> [WORK TASK] Read through the listing and copy every line that contains the word "Deutsche".

> [RECORD EXTRACTS]

★ ★ ★ ★ ★

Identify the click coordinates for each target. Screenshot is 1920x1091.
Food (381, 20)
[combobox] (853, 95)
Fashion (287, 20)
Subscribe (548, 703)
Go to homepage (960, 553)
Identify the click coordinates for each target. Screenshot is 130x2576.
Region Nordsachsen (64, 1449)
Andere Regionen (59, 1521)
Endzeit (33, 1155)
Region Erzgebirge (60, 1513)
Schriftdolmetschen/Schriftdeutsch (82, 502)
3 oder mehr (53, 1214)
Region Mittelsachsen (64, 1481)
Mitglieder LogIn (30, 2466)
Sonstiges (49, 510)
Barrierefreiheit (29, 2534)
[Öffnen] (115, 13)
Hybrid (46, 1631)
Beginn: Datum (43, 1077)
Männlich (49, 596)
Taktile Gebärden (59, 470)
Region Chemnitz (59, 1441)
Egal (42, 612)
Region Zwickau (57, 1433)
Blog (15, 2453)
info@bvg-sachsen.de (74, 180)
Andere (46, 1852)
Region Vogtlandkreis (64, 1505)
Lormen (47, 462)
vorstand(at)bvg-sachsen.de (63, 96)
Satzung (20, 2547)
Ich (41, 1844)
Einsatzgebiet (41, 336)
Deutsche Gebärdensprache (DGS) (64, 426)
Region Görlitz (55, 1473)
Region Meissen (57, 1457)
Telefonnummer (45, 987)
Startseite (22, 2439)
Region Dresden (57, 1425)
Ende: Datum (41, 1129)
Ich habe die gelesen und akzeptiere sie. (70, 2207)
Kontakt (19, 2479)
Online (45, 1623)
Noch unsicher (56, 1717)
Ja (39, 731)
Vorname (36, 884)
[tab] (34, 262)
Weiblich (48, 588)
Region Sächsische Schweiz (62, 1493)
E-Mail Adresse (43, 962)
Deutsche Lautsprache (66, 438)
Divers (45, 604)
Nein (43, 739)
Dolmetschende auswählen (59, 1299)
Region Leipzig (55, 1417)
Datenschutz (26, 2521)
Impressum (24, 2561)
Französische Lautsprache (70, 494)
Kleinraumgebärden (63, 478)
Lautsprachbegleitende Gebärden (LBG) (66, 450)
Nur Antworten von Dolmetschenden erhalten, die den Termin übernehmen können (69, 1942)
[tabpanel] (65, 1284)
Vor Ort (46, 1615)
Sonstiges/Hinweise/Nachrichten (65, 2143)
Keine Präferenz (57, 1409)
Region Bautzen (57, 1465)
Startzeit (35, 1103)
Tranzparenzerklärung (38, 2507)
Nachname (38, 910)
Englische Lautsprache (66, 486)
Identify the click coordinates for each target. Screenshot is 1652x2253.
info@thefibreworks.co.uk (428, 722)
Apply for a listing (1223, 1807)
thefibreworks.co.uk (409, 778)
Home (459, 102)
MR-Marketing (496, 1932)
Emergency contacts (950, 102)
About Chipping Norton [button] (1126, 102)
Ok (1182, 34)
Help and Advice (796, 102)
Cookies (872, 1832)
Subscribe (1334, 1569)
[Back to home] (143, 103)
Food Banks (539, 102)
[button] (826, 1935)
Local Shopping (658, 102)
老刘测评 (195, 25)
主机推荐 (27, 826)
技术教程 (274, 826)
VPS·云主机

★ ★ ★ ★ ★

> [ANSWER SPACE]
Deutsche Gebärdensprache (DGS) (64, 426)
Deutsche Lautsprache (66, 438)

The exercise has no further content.